### Text passage ###

Given that co-transcriptional regulatory mechanisms have been implicated in the assembly and degradation of the spliceosome38, we performed DE analysis on the transcriptomics data between CLC3 and CLC7 followed by GSEA analysis, which failed to recapitulate the upregulation of the spliceosome (Normalized enrichment score (NES) 0.61, adjusted P value, q = 1.0) (Fig. 3b). Altered splicing profiles and differential splicing have been implicated in drug and therapy resistance and in ALL39,40,41, and these results provide further support for the value of using the proteome to quantify key markers in ALL.

To gain a better resolution on relative differences between the two different lineages, each lineage was clustered separately. This identified five clusters in the B-lineage (B-CLC) and seven clusters in the T-lineage (T-CLC) cell lines (Fig. 3c). Additionally, we performed consensus clustering of the transcriptomics data, which subdivided B- and T-lineages into six and five different subgroups respectively (Fig. 3d). Three of the cell lines with KMT2A-rearranged subtypes (KMT2A-AFF1 and KMT2A-MLLT1) were classified into RNA cluster 4 and one into RNA cluster 1, whereas the proteomics clustering divided these into three different proteomic clusters (B-CLC1, B-CLC3, and B-CLC5), demonstrating that the proteomics analysis delivers an additional angle to reveal phenotypic differences, which may be clinically meaningful. We performed DEqMS analysis between the two KMT2A-rearranged subtypes and identified p53 among the top upregulated proteins in KMT2A-AFF1 cell lines (Fig. 3e and Supplementary Data 12) suggesting differences in the p53 regulatory network between the KMT2A-rearranged cell lines. Additionally, the two ETV6-RUNX1 cell lines (REH and COG-LL-355h) were classified into the same RNA cluster (cluster 3) but clustered into different proteomic clusters (B-CLC2 and B-CLC5).

### Record excerpts ###

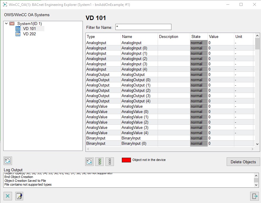Collapse the System1(ID:1) tree node
261x203 pixels.
pos(6,24)
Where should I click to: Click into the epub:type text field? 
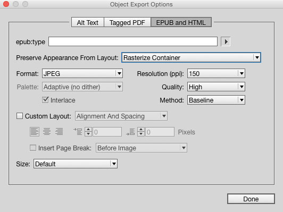tap(133, 41)
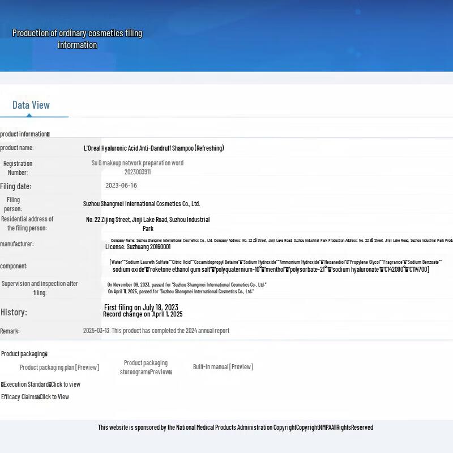The width and height of the screenshot is (453, 453).
Task: Click the filing date value 2023-06-16
Action: pos(121,186)
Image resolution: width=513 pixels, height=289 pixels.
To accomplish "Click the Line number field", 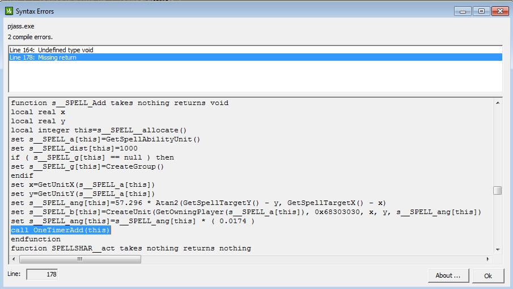I will click(41, 274).
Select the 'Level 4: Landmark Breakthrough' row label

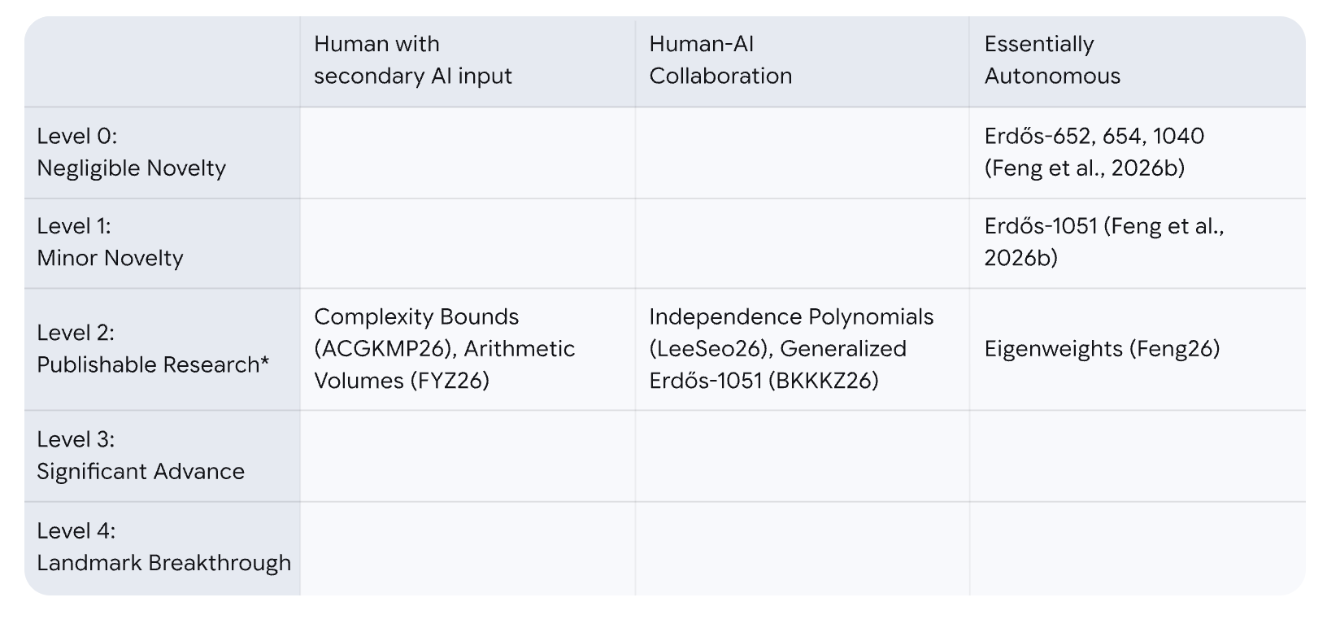(x=163, y=547)
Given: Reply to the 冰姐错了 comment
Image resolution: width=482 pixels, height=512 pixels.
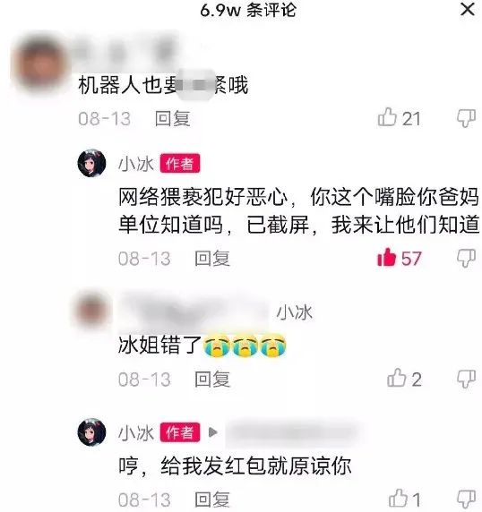Looking at the screenshot, I should (x=212, y=380).
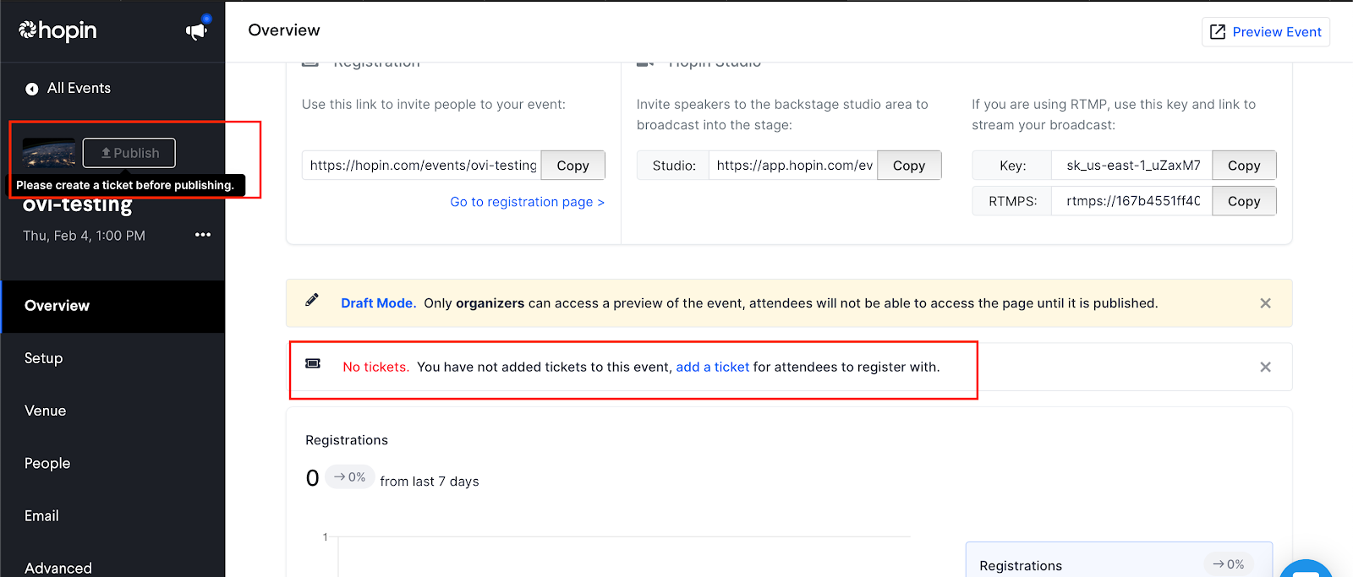Follow the add a ticket link

[x=712, y=367]
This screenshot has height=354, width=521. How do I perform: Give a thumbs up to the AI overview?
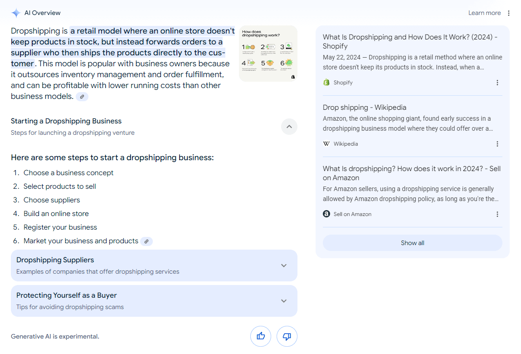[261, 336]
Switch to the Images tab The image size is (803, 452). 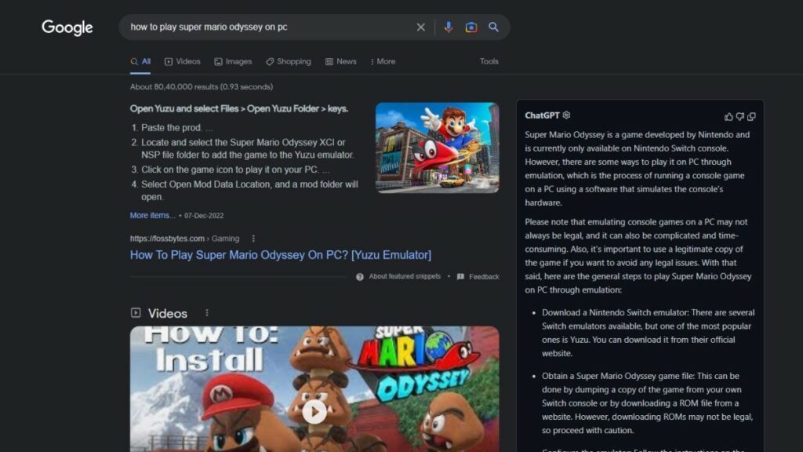point(233,60)

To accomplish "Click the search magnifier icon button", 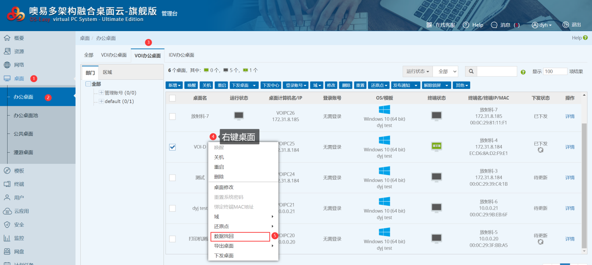I will (x=471, y=71).
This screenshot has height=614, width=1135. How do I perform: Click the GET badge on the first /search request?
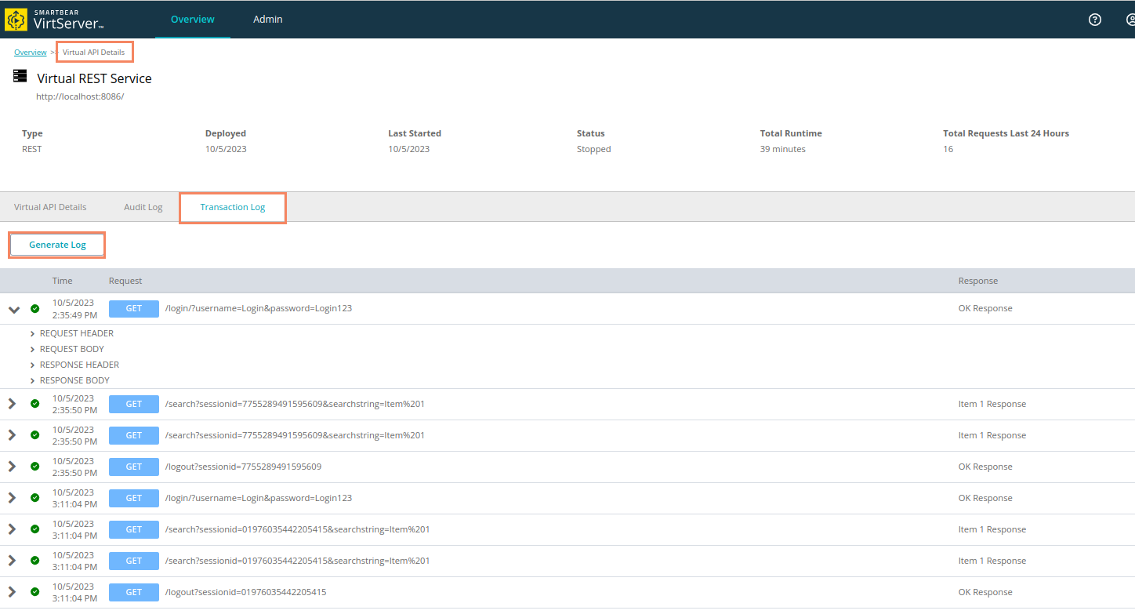click(133, 404)
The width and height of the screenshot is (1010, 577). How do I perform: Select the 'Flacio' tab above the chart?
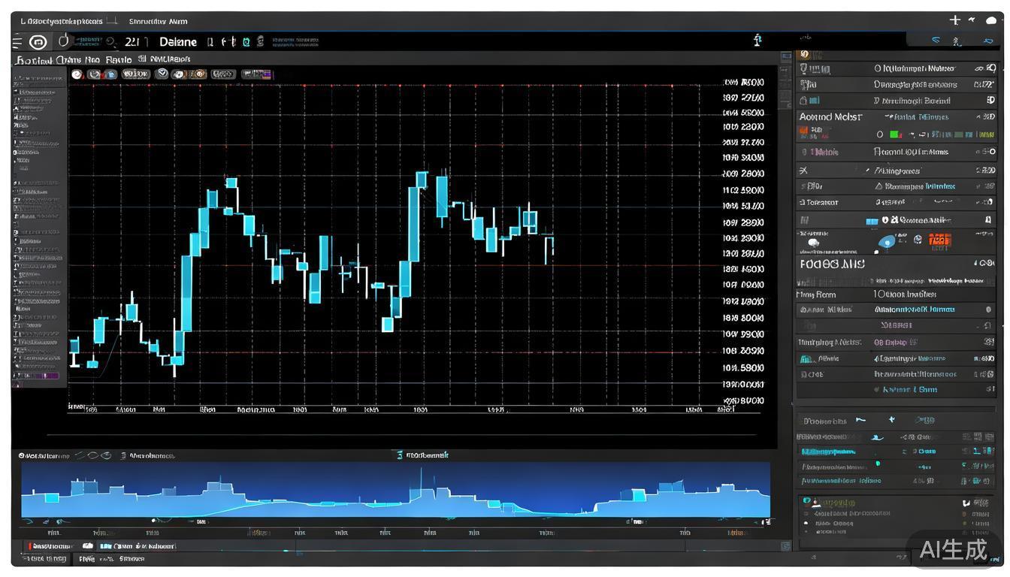click(x=119, y=59)
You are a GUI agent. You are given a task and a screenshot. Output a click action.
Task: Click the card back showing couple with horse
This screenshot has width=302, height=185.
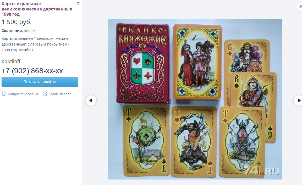click(197, 62)

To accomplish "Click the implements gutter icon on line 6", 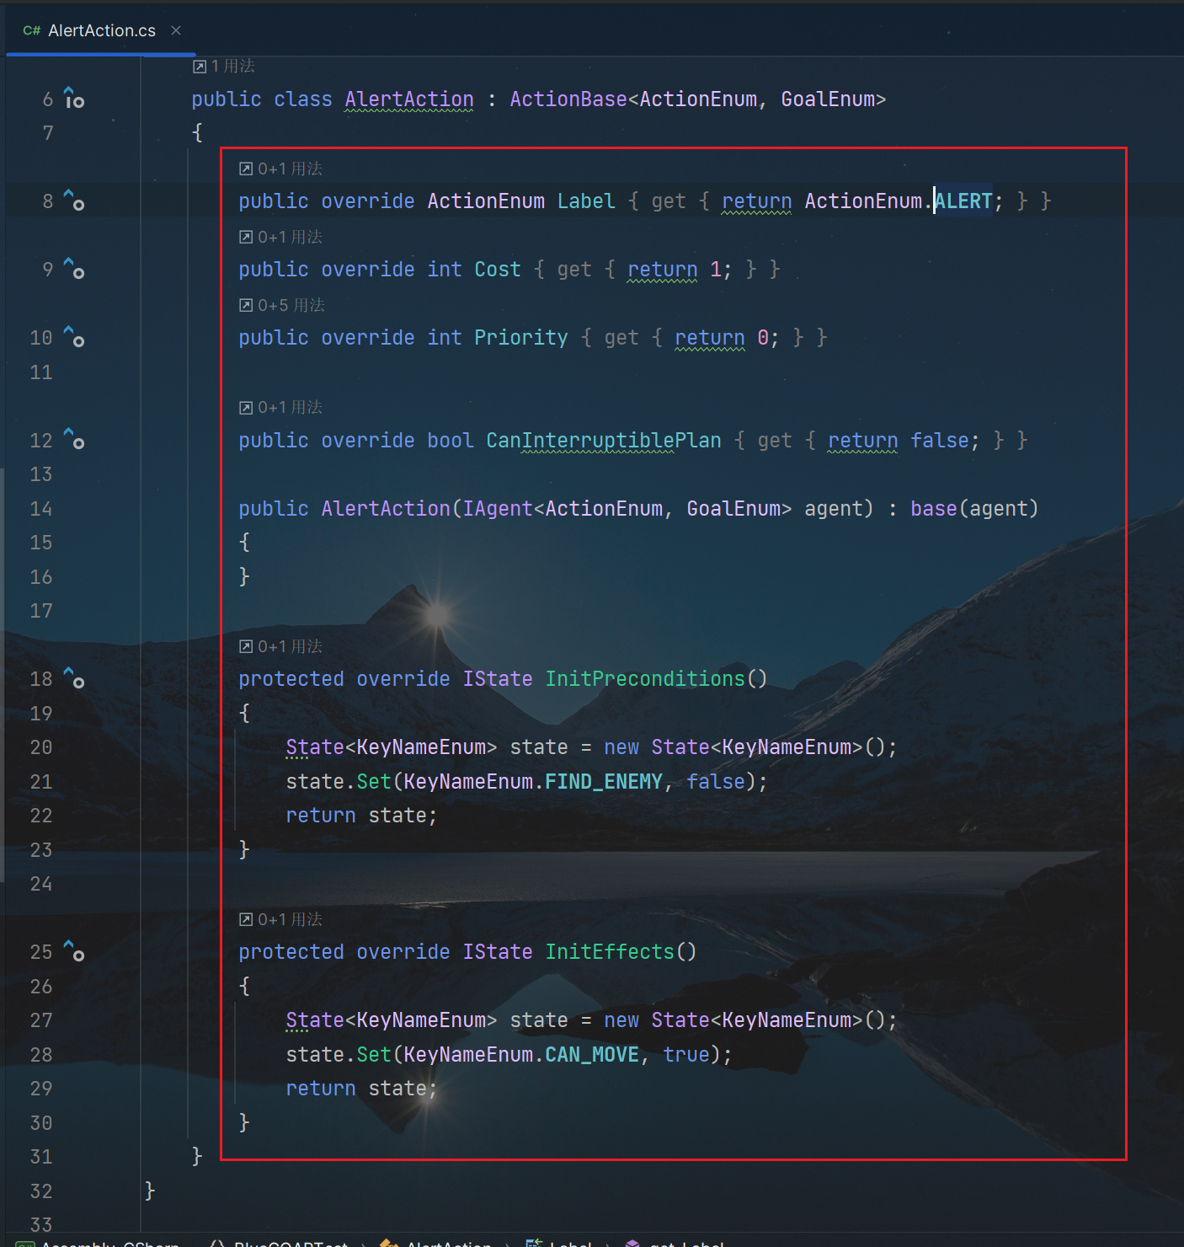I will (74, 99).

###

### What to work on:
[1] Please reproduce the part of the leukemia cell line clustering passage between "Given that co-transcriptional" and "markers in ALL.", inclusive.
[2] Condense the paragraph of the leukemia cell line clustering passage that begins "To gain a better resolution" into a bulleted list that keeps its main facts.

### Replies:
[1]
Given that co-transcriptional regulatory mechanisms have been implicated in the assembly and degradation of the spliceosome38, we performed DE analysis on the transcriptomics data between CLC3 and CLC7 followed by GSEA analysis, which failed to recapitulate the upregulation of the spliceosome (Normalized enrichment score (NES) 0.61, adjusted P value, q = 1.0) (Fig. 3b). Altered splicing profiles and differential splicing have been implicated in drug and therapy resistance and in ALL39,40,41, and these results provide further support for the value of using the proteome to quantify key markers in ALL.

[2]
- Each lineage was clustered separately to better resolve relative differences between the two lineages.
- This separate clustering found five clusters in the B-lineage (B-CLC) and seven in the T-lineage (T-CLC) cell lines (Fig. 3c).
- Consensus clustering of the transcriptomics data split the B- and T-lineages into six and five subgroups, respectively (Fig. 3d).
- Of the KMT2A-rearranged cell lines (KMT2A-AFF1 and KMT2A-MLLT1), three fell into RNA cluster 4 and one into RNA cluster 1. Proteomics clustering placed them in three different clusters (B-CLC1, B-CLC3 and B-CLC5). This shows that proteomics offers an additional angle on phenotypic differences that may be clinically meaningful.
- DEqMS analysis between the two KMT2A-rearranged subtypes found p53 among the top upregulated proteins in KMT2A-AFF1 cell lines (Fig. 3e, Supplementary Data 12). This suggests differences in the p53 regulatory network.
- The two ETV6-RUNX1 cell lines (REH and COG-LL-355h) shared RNA cluster 3 but fell into different proteomic clusters (B-CLC2 and B-CLC5).